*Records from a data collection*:
= Beginning of Section =
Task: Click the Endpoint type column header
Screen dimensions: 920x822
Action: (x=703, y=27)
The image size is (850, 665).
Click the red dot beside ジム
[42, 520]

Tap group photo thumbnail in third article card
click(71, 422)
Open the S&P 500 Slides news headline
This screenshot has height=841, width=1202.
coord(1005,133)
= End of Section =
= Beginning of Section =
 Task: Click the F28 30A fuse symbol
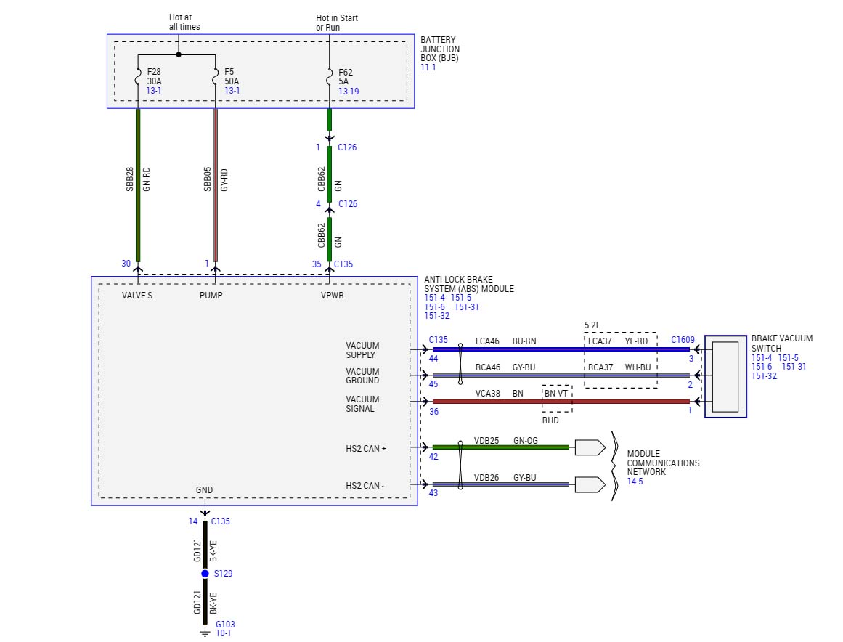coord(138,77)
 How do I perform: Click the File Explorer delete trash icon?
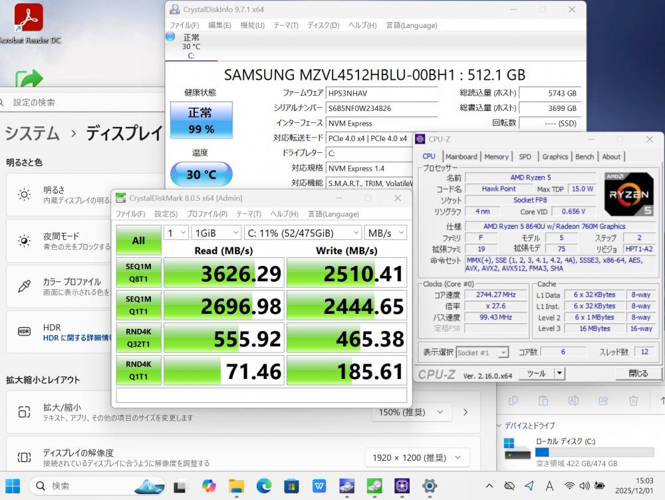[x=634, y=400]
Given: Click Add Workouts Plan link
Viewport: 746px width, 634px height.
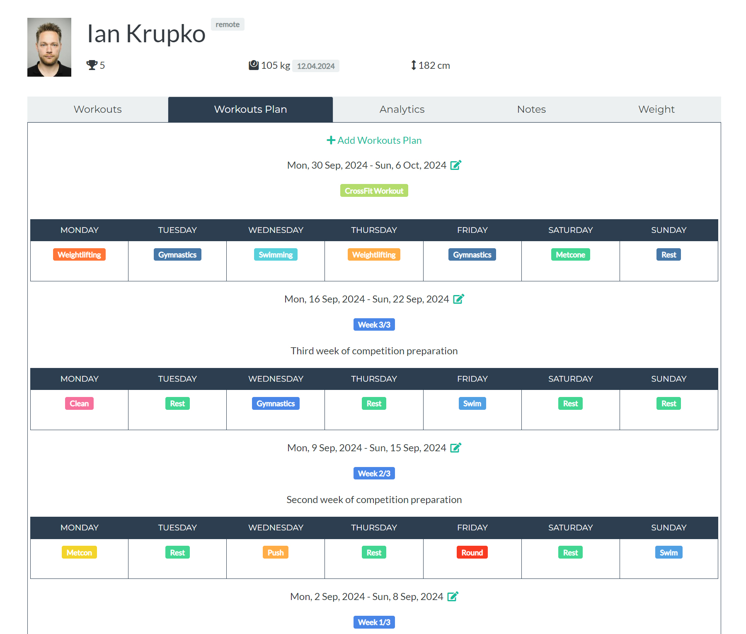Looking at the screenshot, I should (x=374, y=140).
= End of Section =
= Beginning of Section =
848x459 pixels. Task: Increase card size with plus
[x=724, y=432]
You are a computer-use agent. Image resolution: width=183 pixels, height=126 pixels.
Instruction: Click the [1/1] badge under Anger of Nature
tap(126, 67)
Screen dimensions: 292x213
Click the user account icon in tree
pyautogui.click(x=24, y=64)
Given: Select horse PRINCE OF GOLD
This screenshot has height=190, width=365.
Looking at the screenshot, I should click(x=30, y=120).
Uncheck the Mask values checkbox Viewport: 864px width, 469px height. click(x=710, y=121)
= End of Section =
*WHAT TO DO*:
Where a line of the data holds "Given", show that line.

*WRITTEN RESPONSE*:
Given: Click Add Workouts Plan link
Given: Select horse PRINCE OF GOLD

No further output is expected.